AGROPOLI. “La morte di Emilio Secci non è servita da lezione”. E’ questo il commento amaro di un cittadino che evidenzia le criticità presenti lungo la Sp184, tra la baia di Trentova e la località San Francesco, proprio nel punto in cui è morto il 33enne.

“Negli ultimi giorni – dice un agropolese – la piazzola che vi è proprio nel luogo dove è morto il giovane è diventata area di sosta per i camper che non fanno altro che intralciare la circolazione rappresentando un ulteriore ostacolo alla visibilità. Non vi è alcun controllo”. Le criticità non finiscono qui: a creare ulteriori problemi i cubi in cemento posti a delimitazione di un’area a rischio frana. Infine vi sono le problematiche determinate dal dissesto del manto stradale caratterizzato da buche e avvallamenti.

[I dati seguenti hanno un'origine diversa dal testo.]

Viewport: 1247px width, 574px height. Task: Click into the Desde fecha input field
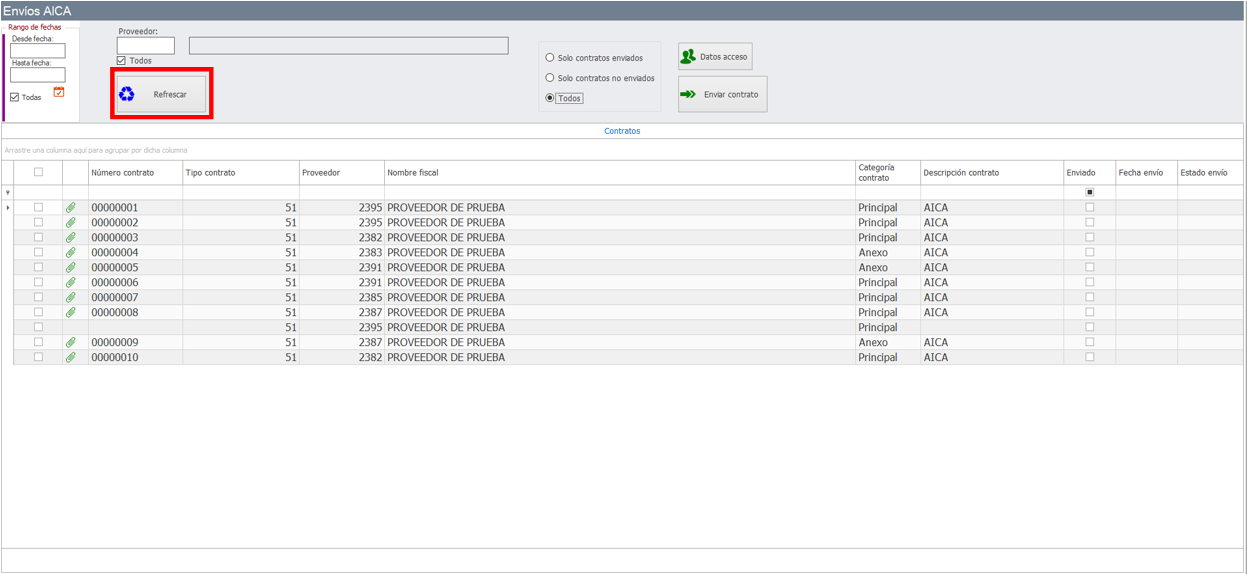click(38, 51)
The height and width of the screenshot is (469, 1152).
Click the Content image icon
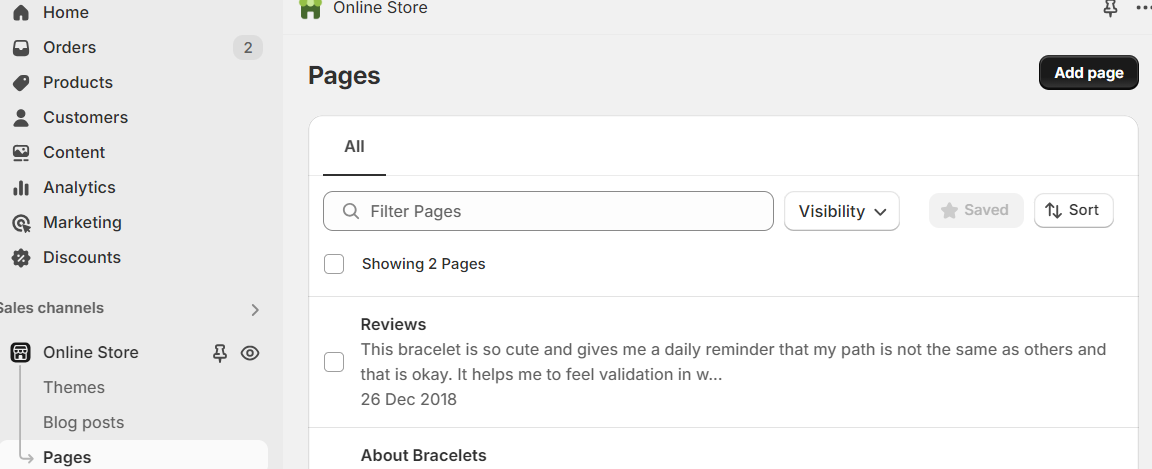(x=21, y=152)
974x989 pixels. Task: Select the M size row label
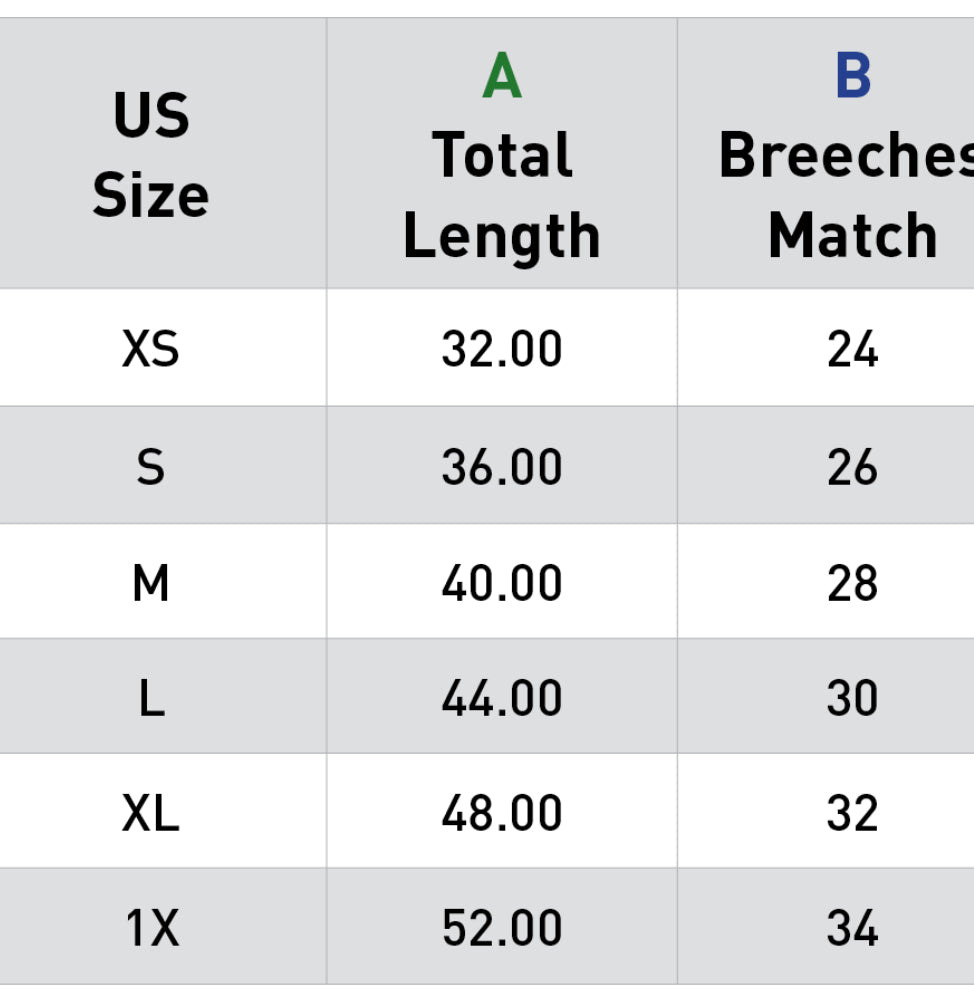pos(151,583)
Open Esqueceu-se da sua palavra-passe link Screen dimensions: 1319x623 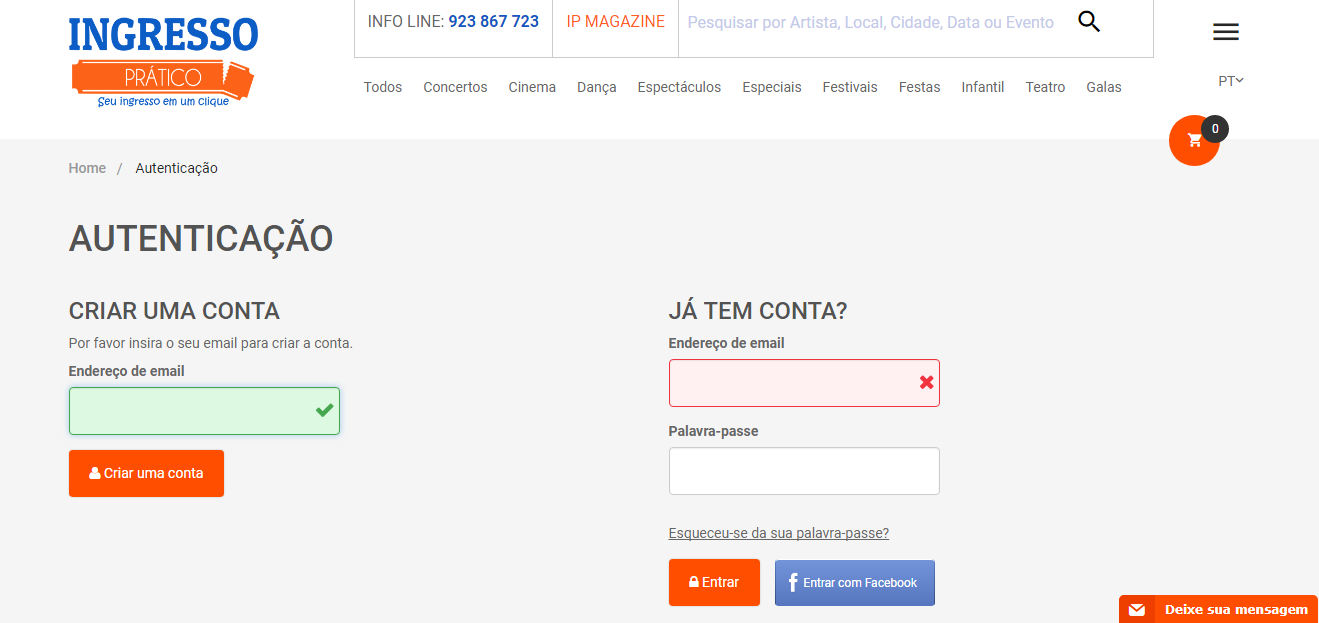pyautogui.click(x=779, y=533)

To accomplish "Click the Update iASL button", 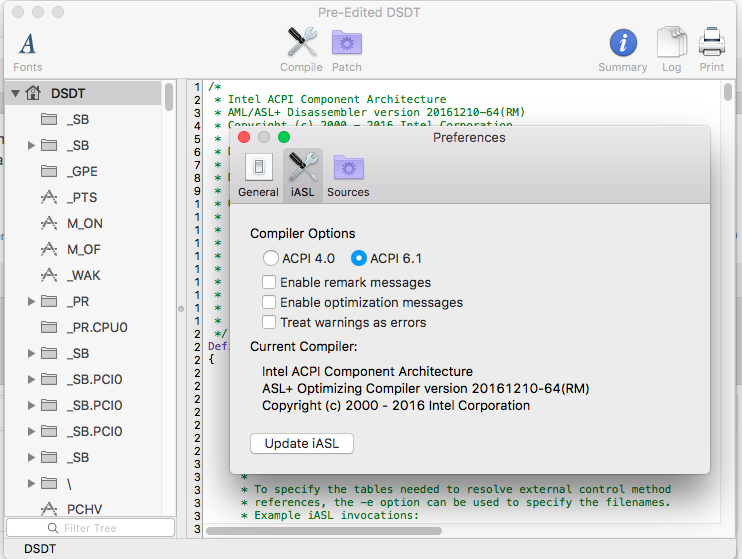I will [301, 443].
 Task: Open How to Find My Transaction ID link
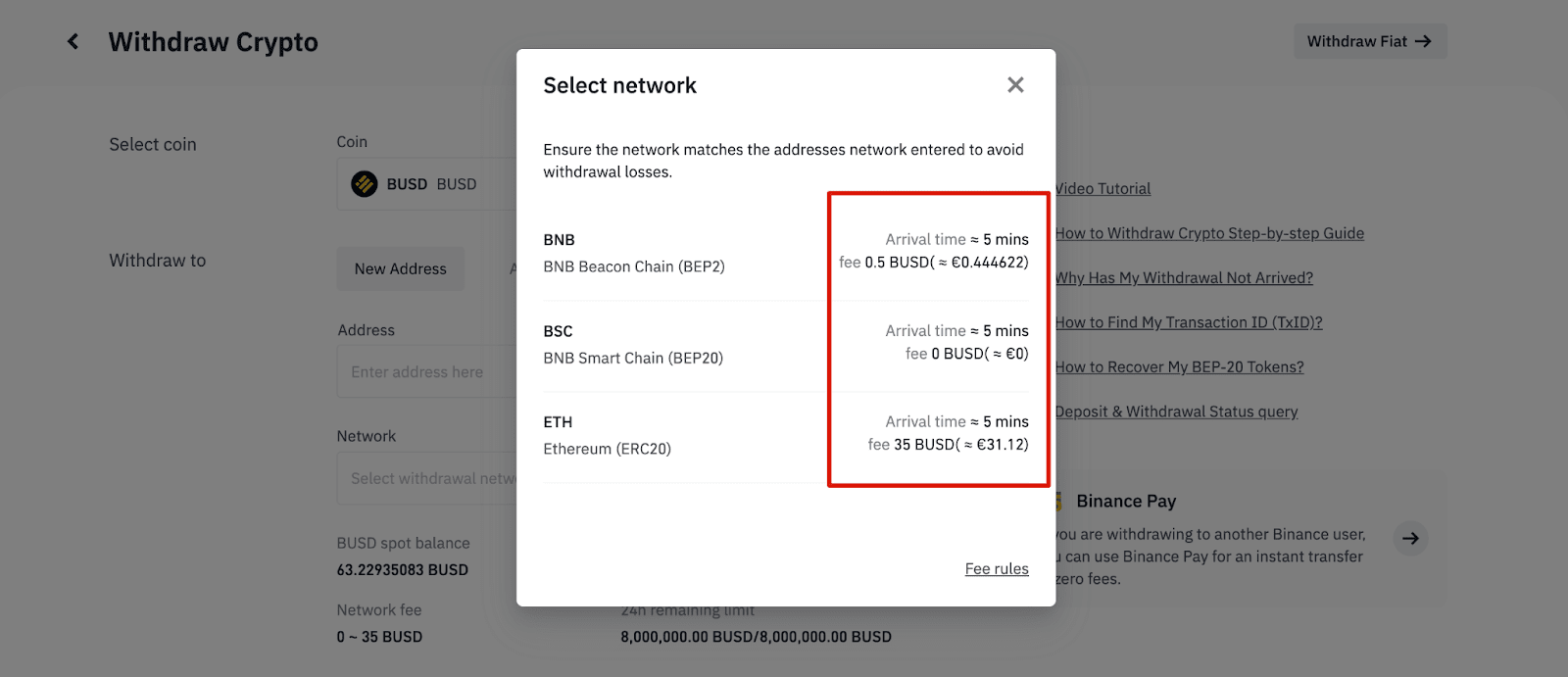pos(1189,322)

I cittadini chiedono immediati interventi che possano definitivamente garantire la messa in sicurezza dell’arteria. Già nel 2009 vennero eseguiti dei lavori consistiti nel rifacimento del muro di contenimento della strada in cemento armato, dei marciapiedi e del manto stradale. La frana registratasi nell’autunno scorso ha peggiorato la situazione. Il punto sul quale è necessario intervenire è privato e la Provincia di Salerno fin ora non ha trovato il modo di intervenire. In un momento di massima affluenza in questo punto di Agropoli i disagi si avvertono maggiormente.

“Se non si può intervenire per mettere in sicurezza l’arteria – dice un cittadino – sarebbero auspicabili almeno maggiori controlli. Dopo la morte di Emilio Secci non è cambiato nulla”.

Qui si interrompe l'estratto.